*** Opening Study material ***

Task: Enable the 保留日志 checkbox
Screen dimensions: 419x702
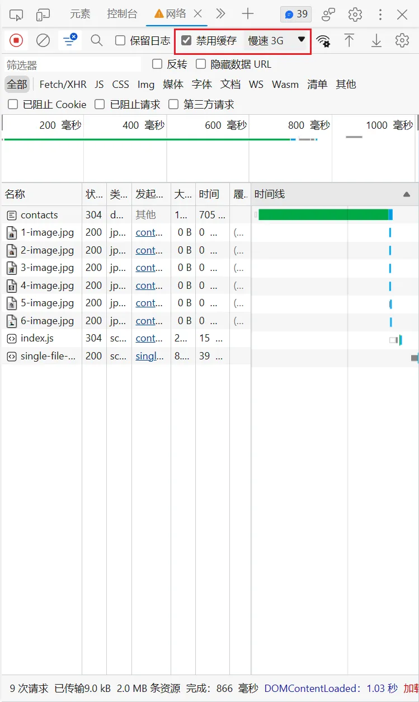Action: coord(120,40)
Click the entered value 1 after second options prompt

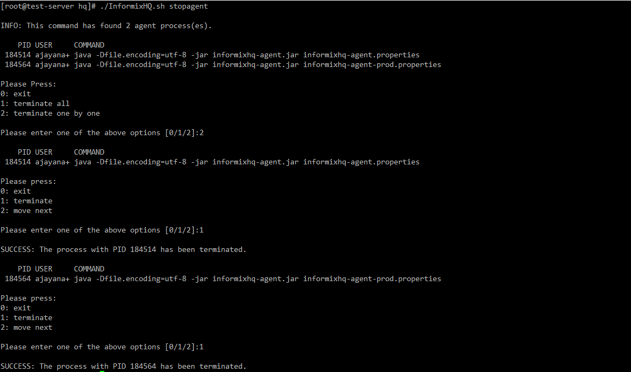tap(202, 230)
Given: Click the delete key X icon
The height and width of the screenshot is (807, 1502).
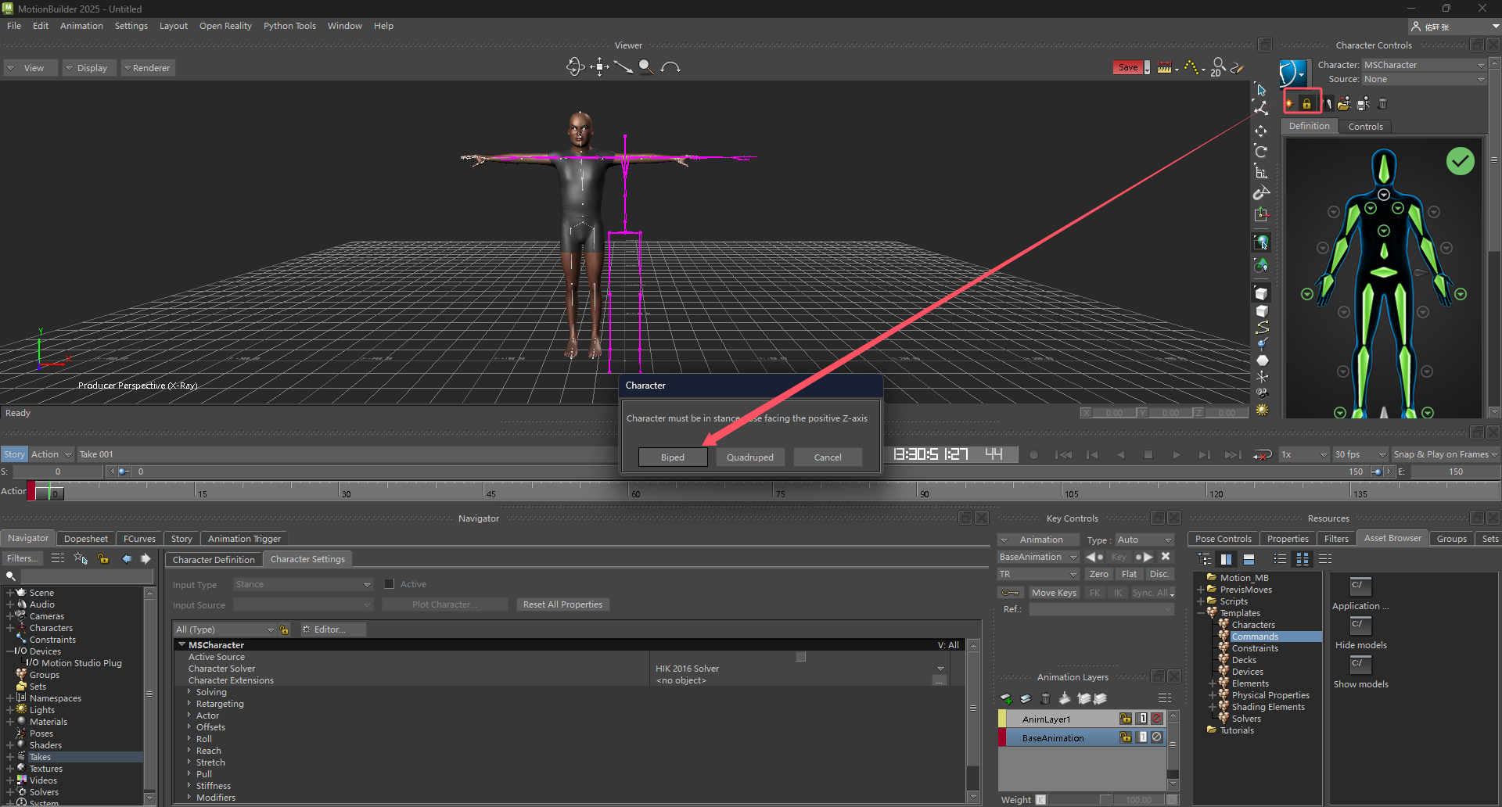Looking at the screenshot, I should pyautogui.click(x=1166, y=557).
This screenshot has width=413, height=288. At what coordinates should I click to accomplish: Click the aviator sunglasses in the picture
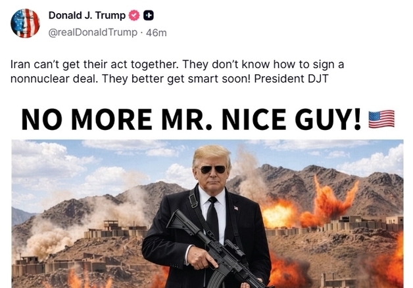tap(213, 169)
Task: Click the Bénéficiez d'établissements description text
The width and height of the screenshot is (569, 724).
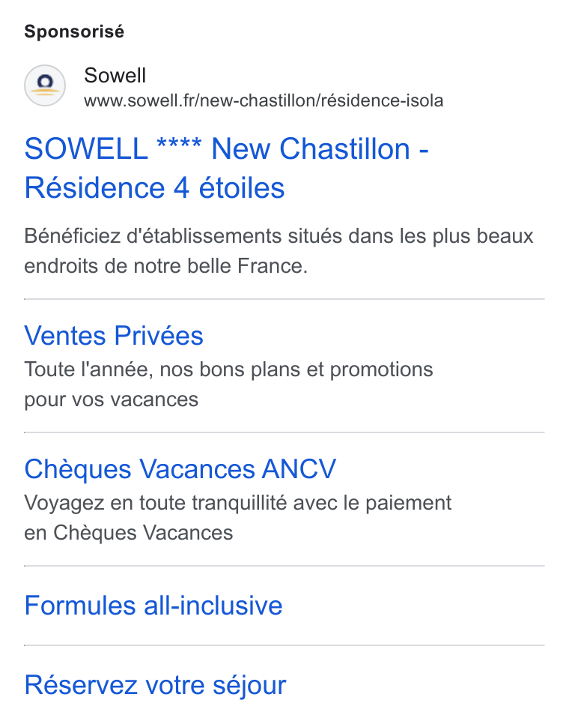Action: click(x=279, y=251)
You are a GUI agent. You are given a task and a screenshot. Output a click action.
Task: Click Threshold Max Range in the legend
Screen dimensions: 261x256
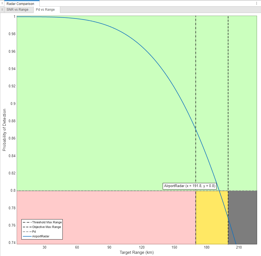coord(47,222)
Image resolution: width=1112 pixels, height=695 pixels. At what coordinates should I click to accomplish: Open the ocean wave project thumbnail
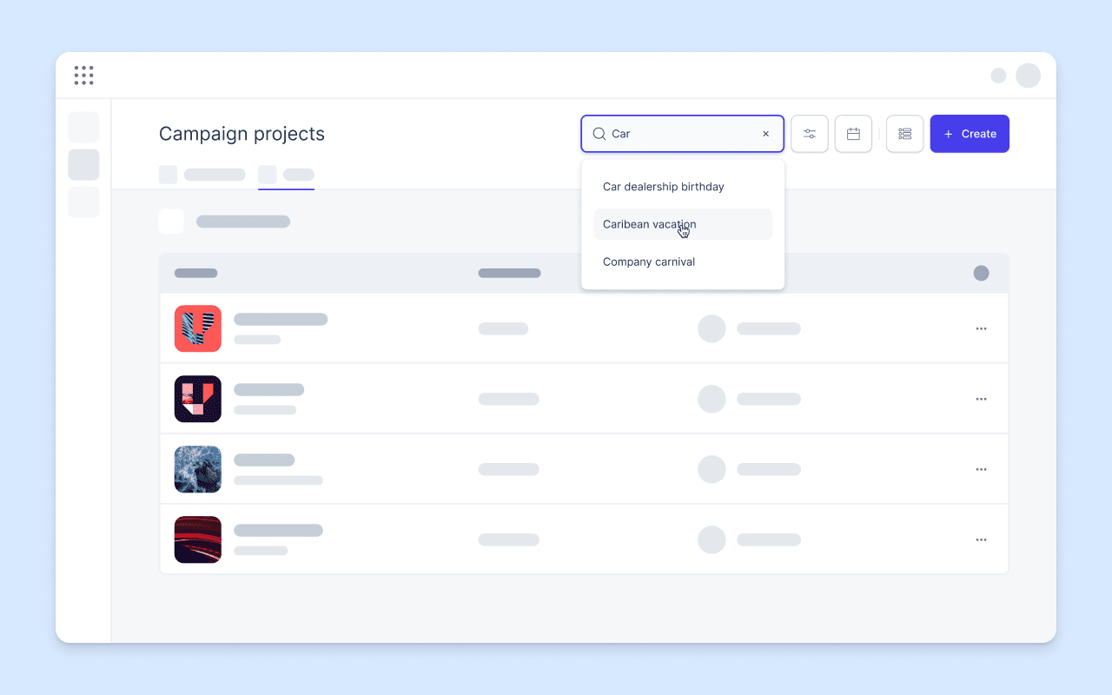click(x=198, y=469)
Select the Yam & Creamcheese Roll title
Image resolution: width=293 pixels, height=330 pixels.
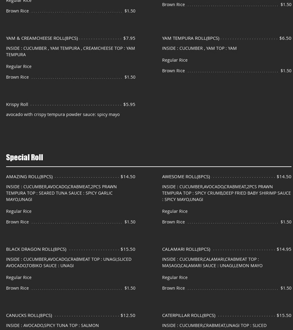coord(42,38)
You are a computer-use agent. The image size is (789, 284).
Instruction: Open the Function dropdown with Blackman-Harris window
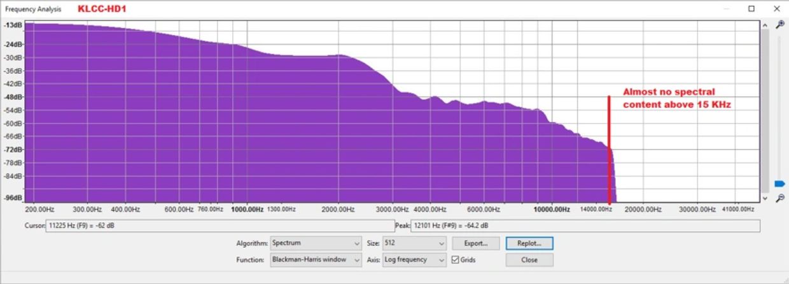tap(316, 260)
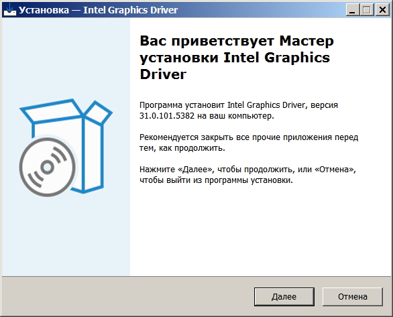This screenshot has width=393, height=317.
Task: Cancel installation with the Отмена button
Action: coord(352,297)
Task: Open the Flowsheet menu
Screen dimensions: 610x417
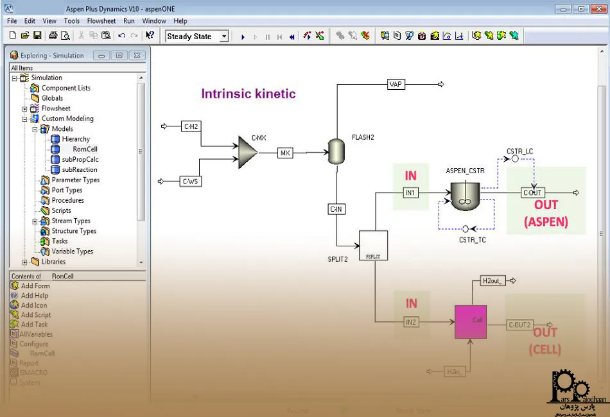Action: tap(101, 21)
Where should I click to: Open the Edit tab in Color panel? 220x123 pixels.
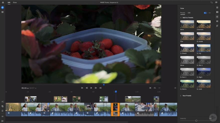click(x=189, y=13)
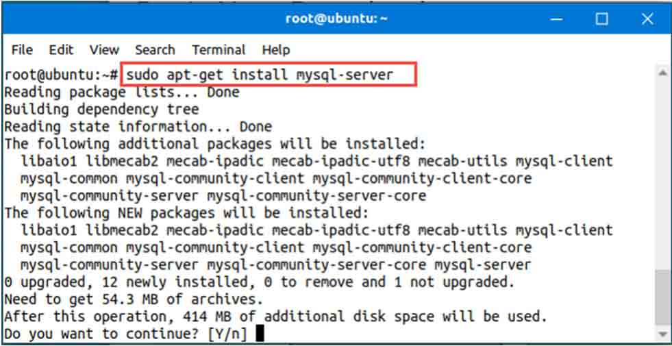Open the Help menu
The image size is (672, 346).
(x=276, y=50)
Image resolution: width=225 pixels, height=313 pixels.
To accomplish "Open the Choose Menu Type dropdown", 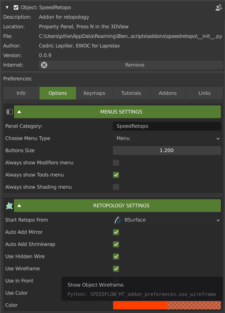I will pyautogui.click(x=167, y=138).
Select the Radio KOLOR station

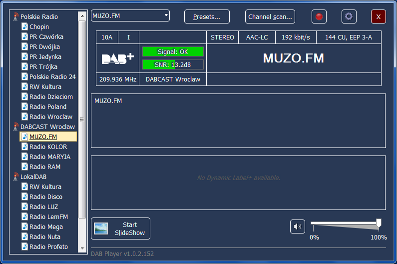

*** Closing Study material ***

### Aim of the task:
Among the lines of the data above, count those containing the word "Select" and report the total alone.

### Response to this task:
2